Trump Admin Approves Public Release Of OpenAI’s GPT-5.6 Models Ahead Of Thursday Release
The Trump administration has approved the wide public release of OpenAI’s advanced GPT-5.6 model family, a source familiar with the discussions confirmed to Axios on Tuesday. OpenAI announced late Tuesday night that its flagship model, named Sol, along with the more accessible Terra and Luna variants, will launch publicly this Thursday.
The decision marks the latest delayed rollout due to coordination between the U.S. government and leading AI companies over access to frontier systems.
GPT-5.6 Sol, along with Terra and Luna, will launch publicly this Thursday.
We’re expanding preview access globally now. pic.twitter.com/Uk5HcfSc2e
— OpenAI (@OpenAI) July 8, 2026
GPT-5.6 sol launches thursday!
happy building
— Sam Altman (@sama) July 8, 2026
OpenAI announced the models in June – with an initial commitment to allow a select group of organizations access whose “participation has been shared with the government,” according to a blog post. According to the company, “we’re introducing a new max reasoning effort to give Sol the most time to reason deeply. Additionally, we’re introducing a new ultra mode that goes beyond the capabilities of a single agent by leveraging subagents to accelerate complex work.”
Last month, the administration directed OpenAI to begin with a limited release of GPT-5.6, restricting early access to government-approved entities only. OpenAI had publicly stated at the time that a staggered approach was not its preferred method and that both companies and regulators were operating without finalized standards called for in President Trump’s recent AI executive order.
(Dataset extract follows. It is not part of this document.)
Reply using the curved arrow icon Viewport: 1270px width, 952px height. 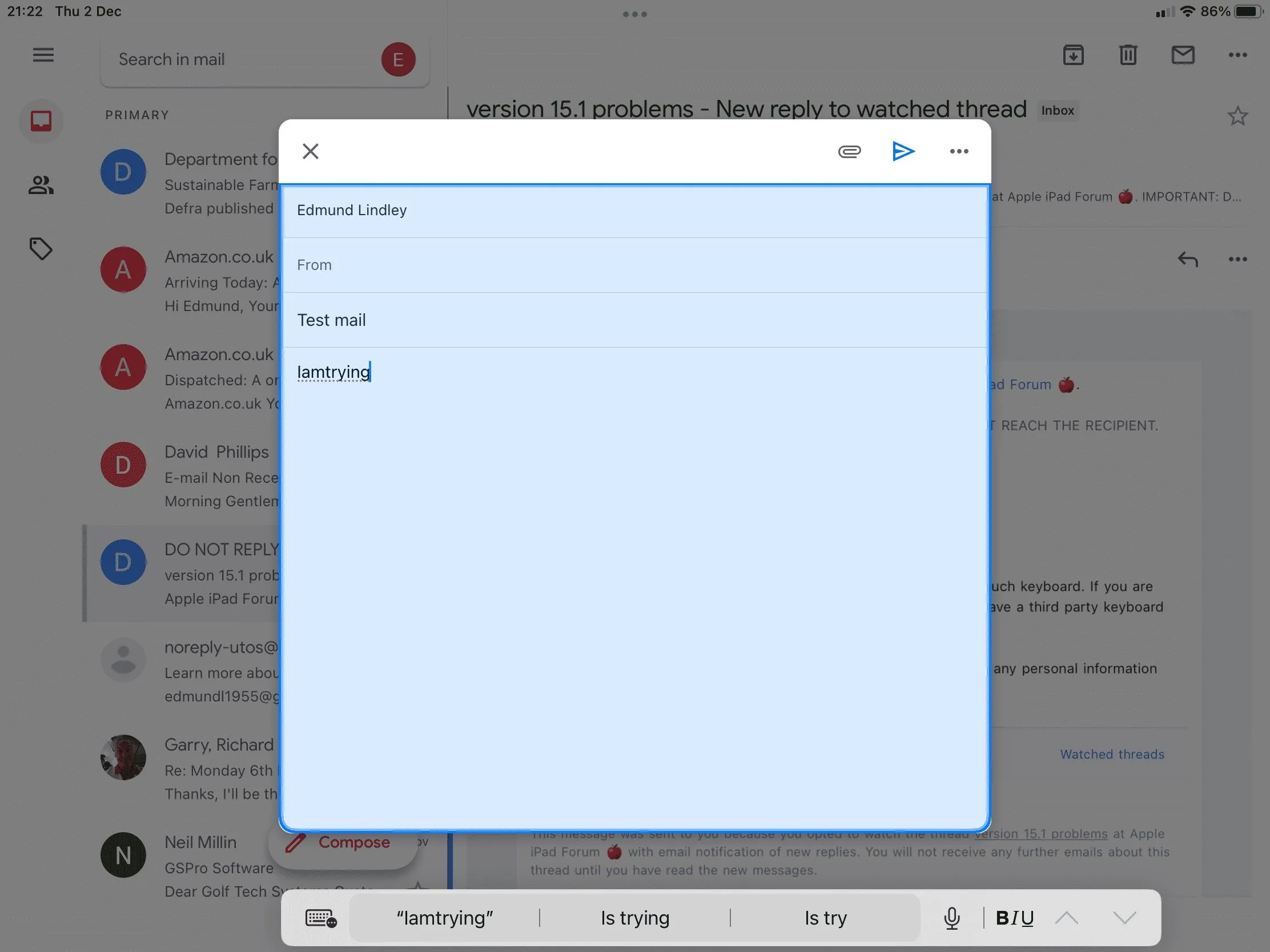tap(1187, 259)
The new green light followed additional testing and meetings – with technical experts from OpenAI traveling to Washington, D.C. to answer questions during the review process. The evaluation was conducted by the Center for AI Standards and Innovation (CAISI) within the Department of Commerce – the entity responsible for assessing advanced AI systems for safety, security, and standards alignment.
The New Normal
Powerful AI models are no longer released solely at the discretion of their creators. The U.S. government and top AI labs are actively negotiating – model by model, in real time – who gets access and under what conditions due to concerns over national security, potential misuse, the need to maintain American leadership in AI while managing downsides. Of course, big brother is also shackling US models while cheaper, more efficient, open-weighted Chinese models are starting to dominate. That said – China is now considering restricting access to their models.
we distilled 2.3M Claude Fable 5 reasoning traces into Qwen3-4B
– 100% self-consistency @ 512 samples
– 0.00 bits output entropy
– zero hallucination varianceturns out the student is not bounded by the teacher.
it also converged on one universal truth.we open-sourced the… pic.twitter.com/3zmwhW6Twj
— ali (@waterloo_intern) July 3, 2026
In June, the Commerce Department issued export controls that barred foreign nationals from accessing Anthropic’s most advanced models, Mythos and Fable. The restrictions were so broad that Anthropic temporarily withdrew the models from the market entirely to comply.
The ban on Fable was lifted last week, with customer access restored the following day after safeguards were implemented – and users reporting performance hits thanks to the beefed up guardrails.
Fable 5 isn’t nerfed, it’s SLAUGHTERED.
the problem isn’t even the model itself, but the hard guardrails Anthropic has set in place. https://t.co/lAOKYMqbQ9 pic.twitter.com/h1QgD9SzvK
— ℏεsam (@Hesamation) July 2, 2026
So, this is the new normal. Companies like OpenAI and Anthropic have said they are working with the government while clearer, more standardized release frameworks – outlined in the administration’s executive order – are still being finalized.
For developers and users, the immediate outcome is positive: after weeks of limited availability, GPT-5.6’s full capabilities will soon be open to the broader public and enterprise customers. For policymakers, it demonstrates that targeted reviews and technical collaboration can resolve concerns without indefinite delays.